As of early 2010, the company’s employees and equipment are handling about 500 tons per month of ferrous scrap and a growing amount of copper, aluminum and other types of nonferrous scrap flowing across its retail scales.

CORE AND NON-CORE BUSINESSES

The company’s plan is to nurture and grow AAEQ Scrap Metal, and Scott notes that being in Clark County, Nev., which has seen its population nearly triple from 700,000 to 2 million in the past 20 years, provides plenty of opportunity in that area.

While many avenues of growth are available and can be considered, Scott sees opportunity in the retail scrap sector. “We know what our niche is: We’re a scrap collector dealing with the peddlers and the small commercial and industrial generators,” he remarks.

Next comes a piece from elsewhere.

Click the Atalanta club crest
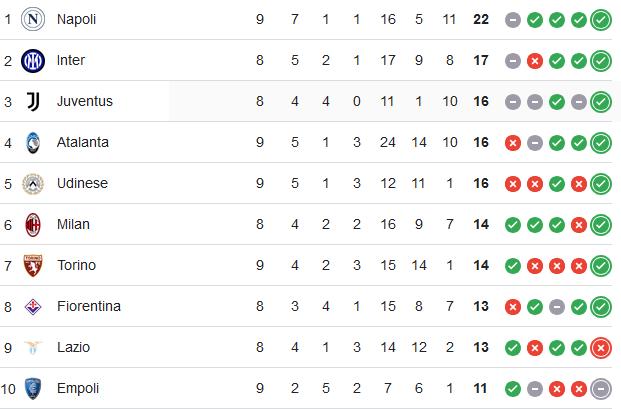The image size is (621, 409). tap(33, 143)
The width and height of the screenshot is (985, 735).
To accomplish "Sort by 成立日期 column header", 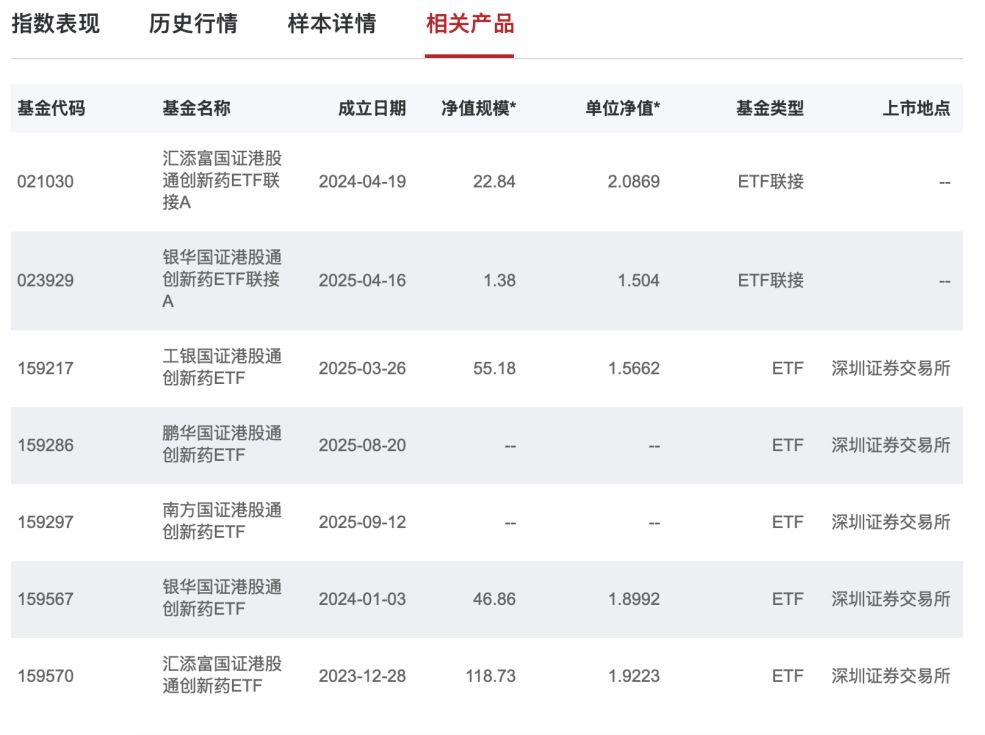I will click(372, 108).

The company is finding ways to put its retail scrap brand in front of the people of southern Nevada, taking part in an effort to collect items that have been abandoned in the desert (the “Don’t Waste Nevada” initiative) and in another cooperative effort with Clark County, Nev., to scrap traded in gasoline-powered lawn mowers for those willing to purchase (at a discount, sponsored by the lawn mower manufacturer) new electric mowers.

The Stolberg family’s background in the used engine cores and parts business has provided it with an approach to scrap buying and selling that is familiar to veterans with decades in the scrap business. “We don’t focus on the top line as much as we do the bottom line,” he says of the company’s willingness to avoid chasing large volumes with low margins as one of its primary goals. “You’ll never go broke making a profit,” he quips.

Although it now has more than 100 employees at its three locations combined, Scott says AAEQ still very much operates as a family business, with family members who are comfortable with the roles they play. “For a family business, it’s pretty harmonious,” says Scott.

The establishment of operations in the West may have helped make the balance and harmony possible. “If my brother and I were in the same building, it might not always be the same way,” Scott jokes of his relationship with his brother William (Billy), who oversees AAEQ’s operations in Chicago and Blue Island.

Scott and Billy’s father Aaron subsequently moved to Las Vegas and remains involved in the business. “My father is now 84 years old, but he still comes to work almost every day and contributes,” says Scott.

AAEQ can still be considered a fledgling scrap company, but Scott is confident its managers and employees can transfer the proven skills they have in the engine cores and parts business and apply them successfully to the scrap recycling sector.

Citing AAEQ’s “outstanding customer service and high degree of integrity,” Scott says the company is well positioned to expand its presence in Southern Nevada’s scrap processing and recycling industry.